Dopo l’arresto del sindaco Domenico Lucano, arriva un’altra tegola per il “modello Riace” e l’integrazione dei migranti. Il Dipartimento per le liberta’ civili e l’immigrazione del Ministero dell’Interno, con una nota del 9 ottobre scorso, ha deciso il trasferimento dei migranti ancora ospiti nello Sprar gestito dal Comune di Riace.
Nei mesi scorsi lo stesso Ministero aveva gia’ evidenziato diverse anomalie nella gestione, mentre il sindaco Lucano, poi sospeso dall’incarico, era finito agli arresti domiciliari con l’accusa di favoreggiamento dell’immigrazione clandestina e fraudolento affidamento del servizio di raccolta differenziata.
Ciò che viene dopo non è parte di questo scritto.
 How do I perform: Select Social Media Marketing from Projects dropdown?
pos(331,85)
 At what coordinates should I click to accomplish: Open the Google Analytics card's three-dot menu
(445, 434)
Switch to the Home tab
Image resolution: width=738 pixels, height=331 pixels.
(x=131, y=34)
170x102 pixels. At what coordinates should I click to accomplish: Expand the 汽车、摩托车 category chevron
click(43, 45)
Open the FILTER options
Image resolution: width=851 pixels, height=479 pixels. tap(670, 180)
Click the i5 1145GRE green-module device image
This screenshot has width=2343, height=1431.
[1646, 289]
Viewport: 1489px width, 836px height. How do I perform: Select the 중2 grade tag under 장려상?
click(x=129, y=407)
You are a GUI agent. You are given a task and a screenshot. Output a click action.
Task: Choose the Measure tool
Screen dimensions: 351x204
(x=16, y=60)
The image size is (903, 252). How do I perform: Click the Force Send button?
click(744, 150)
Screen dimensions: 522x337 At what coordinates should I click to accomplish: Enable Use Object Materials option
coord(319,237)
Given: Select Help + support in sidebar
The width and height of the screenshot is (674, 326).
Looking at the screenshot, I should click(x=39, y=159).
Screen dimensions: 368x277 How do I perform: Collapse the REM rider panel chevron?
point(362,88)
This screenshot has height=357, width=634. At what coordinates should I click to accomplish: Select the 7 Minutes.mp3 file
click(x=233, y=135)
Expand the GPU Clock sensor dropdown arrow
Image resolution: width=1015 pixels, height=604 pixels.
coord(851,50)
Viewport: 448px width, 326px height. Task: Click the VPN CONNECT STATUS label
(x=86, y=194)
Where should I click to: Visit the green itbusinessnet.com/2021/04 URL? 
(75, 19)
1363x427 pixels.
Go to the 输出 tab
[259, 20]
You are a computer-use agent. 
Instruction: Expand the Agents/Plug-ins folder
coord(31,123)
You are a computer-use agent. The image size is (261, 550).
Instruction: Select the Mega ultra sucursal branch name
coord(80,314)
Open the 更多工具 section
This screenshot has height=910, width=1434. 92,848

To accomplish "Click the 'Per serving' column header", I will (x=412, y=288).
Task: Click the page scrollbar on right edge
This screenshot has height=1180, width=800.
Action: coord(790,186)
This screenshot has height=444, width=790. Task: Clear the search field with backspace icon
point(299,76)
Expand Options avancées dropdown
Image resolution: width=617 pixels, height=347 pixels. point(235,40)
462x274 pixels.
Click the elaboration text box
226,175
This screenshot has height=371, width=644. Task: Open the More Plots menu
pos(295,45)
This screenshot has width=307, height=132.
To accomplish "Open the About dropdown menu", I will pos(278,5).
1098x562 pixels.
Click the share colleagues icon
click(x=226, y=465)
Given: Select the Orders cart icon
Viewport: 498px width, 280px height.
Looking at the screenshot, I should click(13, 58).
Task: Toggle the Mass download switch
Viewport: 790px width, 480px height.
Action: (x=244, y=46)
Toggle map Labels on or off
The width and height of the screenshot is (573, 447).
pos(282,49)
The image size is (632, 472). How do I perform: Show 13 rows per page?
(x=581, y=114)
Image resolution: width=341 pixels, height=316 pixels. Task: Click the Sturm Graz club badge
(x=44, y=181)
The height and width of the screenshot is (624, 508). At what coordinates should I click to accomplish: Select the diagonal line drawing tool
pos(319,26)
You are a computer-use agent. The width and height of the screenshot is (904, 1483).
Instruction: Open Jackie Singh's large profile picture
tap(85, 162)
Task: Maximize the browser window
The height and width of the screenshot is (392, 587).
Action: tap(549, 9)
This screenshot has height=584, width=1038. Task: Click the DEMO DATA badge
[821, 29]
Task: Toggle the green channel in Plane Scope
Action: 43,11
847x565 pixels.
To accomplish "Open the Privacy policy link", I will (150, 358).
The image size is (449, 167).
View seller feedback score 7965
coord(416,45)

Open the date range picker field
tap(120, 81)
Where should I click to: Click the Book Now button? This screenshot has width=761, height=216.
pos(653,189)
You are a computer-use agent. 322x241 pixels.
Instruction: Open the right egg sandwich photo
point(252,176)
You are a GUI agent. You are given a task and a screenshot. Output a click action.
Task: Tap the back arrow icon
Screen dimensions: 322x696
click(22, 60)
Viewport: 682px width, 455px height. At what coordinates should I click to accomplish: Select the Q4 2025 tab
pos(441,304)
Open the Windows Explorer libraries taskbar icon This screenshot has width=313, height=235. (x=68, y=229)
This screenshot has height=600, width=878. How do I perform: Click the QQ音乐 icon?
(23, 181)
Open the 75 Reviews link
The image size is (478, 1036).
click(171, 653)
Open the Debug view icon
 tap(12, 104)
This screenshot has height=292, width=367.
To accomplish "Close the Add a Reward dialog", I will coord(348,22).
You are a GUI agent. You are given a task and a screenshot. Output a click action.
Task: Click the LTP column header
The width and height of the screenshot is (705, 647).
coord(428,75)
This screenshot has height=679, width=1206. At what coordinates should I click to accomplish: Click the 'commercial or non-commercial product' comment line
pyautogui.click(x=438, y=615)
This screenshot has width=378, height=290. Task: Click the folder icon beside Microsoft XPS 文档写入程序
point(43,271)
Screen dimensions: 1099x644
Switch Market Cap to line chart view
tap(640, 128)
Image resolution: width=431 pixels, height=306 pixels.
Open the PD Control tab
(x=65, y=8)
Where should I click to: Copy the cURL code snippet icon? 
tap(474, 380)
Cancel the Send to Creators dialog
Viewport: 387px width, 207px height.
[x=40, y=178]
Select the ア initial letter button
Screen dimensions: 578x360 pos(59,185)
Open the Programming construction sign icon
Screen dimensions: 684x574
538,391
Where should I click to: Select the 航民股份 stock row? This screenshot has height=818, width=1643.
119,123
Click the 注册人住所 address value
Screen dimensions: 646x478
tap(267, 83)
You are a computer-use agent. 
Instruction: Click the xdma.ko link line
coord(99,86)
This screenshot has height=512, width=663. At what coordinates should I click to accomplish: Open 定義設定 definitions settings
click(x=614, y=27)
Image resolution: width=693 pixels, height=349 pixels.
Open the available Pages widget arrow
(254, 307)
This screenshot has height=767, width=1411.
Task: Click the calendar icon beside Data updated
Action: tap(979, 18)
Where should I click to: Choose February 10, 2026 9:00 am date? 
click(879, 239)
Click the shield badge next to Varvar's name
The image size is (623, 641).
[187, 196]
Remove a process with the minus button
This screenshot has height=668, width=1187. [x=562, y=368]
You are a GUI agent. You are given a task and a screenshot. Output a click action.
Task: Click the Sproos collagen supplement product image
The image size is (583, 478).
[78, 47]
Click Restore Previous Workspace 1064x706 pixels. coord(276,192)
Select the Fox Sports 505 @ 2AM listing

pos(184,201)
Nel nuovo provvedimento, che contesta al Comune reggino 34 penalita’, si chiede, quindi, di trasferire gli ospiti e di rendicontare ogni spesa sostenuta per arrivare alla chiusura del sistema di accoglienza.

IL Dipartimento per le libertà civili e l’immigrazione ha revocato i benefici accordati al Comune relativi ai progetti di accoglienza Sprar e Cas. Lo ha reso noto il Ministero dell’Interno con una nota di giovedì scorso.
Sarà l’ufficio ministeriale, si legge nella nota, a procedere con un provvedimento specifico a definire i rapporti contabili e l’eventuale recupero di contributi già erogati. E sarà il Servizio centrale, di Roma, che si farà carico di distribuire in altre sedi i trasferimenti degli ospiti in accoglienza.
Riace, da Comune modello, viene catalogato tra quelli non affidabili per la gestione dell’accoglienza dei migranti.
Molte altre sono le contestazioni valutate non sufficientemente giustificate, ad oggi, dalla municipalità riacese, quali, tra gli altri, il non aver garantito il minimo standard quantitativo e qualitativo previsto, nonché l’erogazione dei servizi a soggetti diversi da quelli del progetto.
Tutto ciò, viene specificato, non afferisce ai fatti che hanno portato alle accuse mosse dalla Procura della Repubblica di Locri nei confronti del sindaco Domenico Lucano, e per le quali da 12 giorni si trova agli arresti domiciliari.
La revoca di ammissione al progetto trae origine da controlli posti in essere dal Ministero e dalla Prefettura di Reggio Calabria sin dagli anni 2016/2017.
Ora il Comune, qualora ritenesse di avere, invece, tutte le carte in regola per dimostrare di aver ben operato, potrà presentare ricorso agli organi giurisdizionali entro i termini di legge.